Selasa, 06 Desember 2016

SEKILAS TENTANG SANG WIKU KYAI R.M. DJOJOPERNOMO DAN PIRUKUNAN PURWA AYU MARDI UTAMA (PAMU)



Oleh: Arif Muzayin Shofwan

“Tulislah apapun yang bisa anda tulis, siapa tahu bermanfaat.”
(Anonim)

Sang Wiku Kyai R.M. Djojopernomo (Pangeran Papak Natapraja) merupakan pendiri Pirukunan Purwa Ayu Mardi Utama (PAMU). Beliau merupakan cucu Nyi Ageng Serang (Pahlawan Nasional) dan keturunan ke-12 dari Sunan Kalijaga seorang ulama anggota Walisanga yang memiliki banyak murid, di antaranya: Sunan Tembayat, Sunan Geseng, Jaka Tingkir, Sunan Panggung, dan lain sebagainya. Kyai R.M. Djojopernomo (Pangeran Papak Natapraja) pernah menjadi putra angkat Kyai Ponco Suwiryo atau Kyai Suwiryo Hadi Kesumo (Sayyid Bukhori Mukmin) saat berada di Mbrebesmili Santren, Bedali, Purwokerto, Srengat, Blitar, Jawa Timur. Kyai Ponco Suwiryo (Sayyid Bukhori Mukmin) memiliki sembilan (9) anak, salah satu anak angkatnya adalah Kyai R.M. Djojopernomo Sang Pendiri Pirukunan Purwa Ayu Mardi Utama (PAMU). Lama Kyai R.M. Djojopernomo hidup di Mbrebresmili Santren Bedali, Purwokerto, Srengat, Blitar, kemudian beliau hijrah ke daerah Tojo, Temuguruh, Banyuwangi, hingga beliau wafat dan dimakamkan di sana.

Adapun “kaweruh pranataning kamanungsan” warga Pirukunan Purwa Ayu Mardi Utama (PAMU) diajarkan berdasarkan penuntun kaweruh pranataning kamanungsan yang sudah berusia sekitar satu abad saat tulisan artikel ini saya tulis. Perlu diketahui bahwa buku penuntun yang dipakai warga Pirukunan Purwa Ayu Mardi Utama (PAMU) dipetik dari karya Kyai R.M. Djojopernomo yang dipayungi hukum Staatsblad tahun 1912 No. 600. Yakni sebuah kitab tuntunan yang ditulis dengan Aksara Jawa (Ha.Na.Ca.Ra.Ka). Kemudian diubah dengan tulisan Latin pada tahun 1932. Kemudian buku yang bertuliskan aksara Latin tersebut direvisi pertama pada tahun 1938. Dan pada tahun 1985, buku aksara Latin tersebut direvisi kembali dengan tambahan bab-bab yang penting, di antaranya: (1) Bab nama buku; (2) Isi buku dan penanggungjawabnya; (3) Lampiran keterangan agama Jawa dari Sesepuh Pembina Pusat PAMU; dan (4) Surat keputusan inventaris sebagai penguat PAMU.
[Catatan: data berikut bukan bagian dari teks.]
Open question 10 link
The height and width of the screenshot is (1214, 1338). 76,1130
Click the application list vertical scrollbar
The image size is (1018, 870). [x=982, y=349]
Adapun beberapa anggaran dasar kaweruh pranataning kamanungsan “Purwa Ayu Mardi Utama” di antaranya disebutkan bahwa PAMU bukanlah agama, bukan pula partai politik. Akan tetapi, PAMU mengajarkan bahwa seorang hidup di dunia hendaknya bisa “HIDUP” yang “UTAMA” dan “MATI” yang “SAMPURNA”. Yakni, PURWA berarti amiwiti (memulai), AYU berarti keslametan (keselamatan atau kesejahteraan), MARDI berarti kencenging pambudi (baiknya budi pekerti), dan UTAMA berarti kang tanpa cacat (yang tiada cacat baik lahir maupun batin). Dengan demikian, PURWA AYU MARDI UTAMA berarti memulai keselamatan atau kesejahteraan hidup dengan memperkuat budi pekerti yang tanpa cacat baik lahir maupun batin. Hal inilah sebuah harapan untuk menuju hidup yang utama dan kematian yang sempurna.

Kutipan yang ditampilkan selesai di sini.